### Task objective:
Return the full provided passage, from monetary reform through the questions about A and B, word for word.

** Provided passage follows **

The supporters of Monetary Reform, of which I... am a more convinced adherent than before, as the most important and significant measure Great Britain can take to increase economic welfare, must expound their arguments more fully... before they can overwhelm the forces of old custom and general ignorance... [F]luctuations of trade and employment... the greatest and the most remediable of the economic diseases of modern society... are mainly diseases of our credit and banking system...
So it is not an accident that the Nazi lads vent a particular fury against (Einstein). He does truly stand for what they most dislike, the opposite of the blond beast intellectualist, individualist, supernationalist, pacifist, inky, plump... How should they know the glory of the free-ranging intellect and soft objective sympathy to whom money and violence, drink and blood and pomp, mean absolutely nothing?
How can I accept the Communist doctrine, which sets up as its bible, above and beyond criticism, an obsolete textbook which I know not only to be scientifically erroneous but without interest or application to the modern world? How can I adopt a creed which, preferring the mud to the fish, exalts the boorish proletariat above the bourgeoisie and the intelligentsia, who with all their faults, are the quality of life and surely carry the seeds of all human achievement? Even if we need a religion, how can we find it in the turbid rubbish of the red bookshop? It is hard for an educated, decent, intelligent son of Western Europe to find his ideals here, unless he has first suffered some strange and horrid process of conversion which has changed all his values.
If A was in love with B and believed that B reciprocated his feelings, whereas in fact B did not, but was in love with C, the state of affairs was certainly not so good as it would have been if A had been right, but was it worse or better than it would have become if A discovered his mistake? If A was in love with B under a misapprehension as to B’s qualities, was this better or worse than A’s not being in love at all? If A was in love with B because A’s spectacles were not strong enough to see B’s complexion, did this altogether, or partly, destroy the value of A’s state of mind?

** End of Provided passage **
** Material provided follows **

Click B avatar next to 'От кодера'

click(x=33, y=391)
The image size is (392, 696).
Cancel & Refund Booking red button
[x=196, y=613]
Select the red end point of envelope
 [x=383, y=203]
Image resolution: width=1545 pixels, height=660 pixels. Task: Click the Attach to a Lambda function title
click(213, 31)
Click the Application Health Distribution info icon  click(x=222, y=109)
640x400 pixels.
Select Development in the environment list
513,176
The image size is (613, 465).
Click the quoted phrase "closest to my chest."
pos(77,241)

** End of Material provided **

### Task output:
The supporters of Monetary Reform, of which I... am a more convinced adherent than before, as the most important and significant measure Great Britain can take to increase economic welfare, must expound their arguments more fully... before they can overwhelm the forces of old custom and general ignorance... [F]luctuations of trade and employment... the greatest and the most remediable of the economic diseases of modern society... are mainly diseases of our credit and banking system...
So it is not an accident that the Nazi lads vent a particular fury against (Einstein). He does truly stand for what they most dislike, the opposite of the blond beast intellectualist, individualist, supernationalist, pacifist, inky, plump... How should they know the glory of the free-ranging intellect and soft objective sympathy to whom money and violence, drink and blood and pomp, mean absolutely nothing?
How can I accept the Communist doctrine, which sets up as its bible, above and beyond criticism, an obsolete textbook which I know not only to be scientifically erroneous but without interest or application to the modern world? How can I adopt a creed which, preferring the mud to the fish, exalts the boorish proletariat above the bourgeoisie and the intelligentsia, who with all their faults, are the quality of life and surely carry the seeds of all human achievement? Even if we need a religion, how can we find it in the turbid rubbish of the red bookshop? It is hard for an educated, decent, intelligent son of Western Europe to find his ideals here, unless he has first suffered some strange and horrid process of conversion which has changed all his values.
If A was in love with B and believed that B reciprocated his feelings, whereas in fact B did not, but was in love with C, the state of affairs was certainly not so good as it would have been if A had been right, but was it worse or better than it would have become if A discovered his mistake? If A was in love with B under a misapprehension as to B’s qualities, was this better or worse than A’s not being in love at all? If A was in love with B because A’s spectacles were not strong enough to see B’s complexion, did this altogether, or partly, destroy the value of A’s state of mind?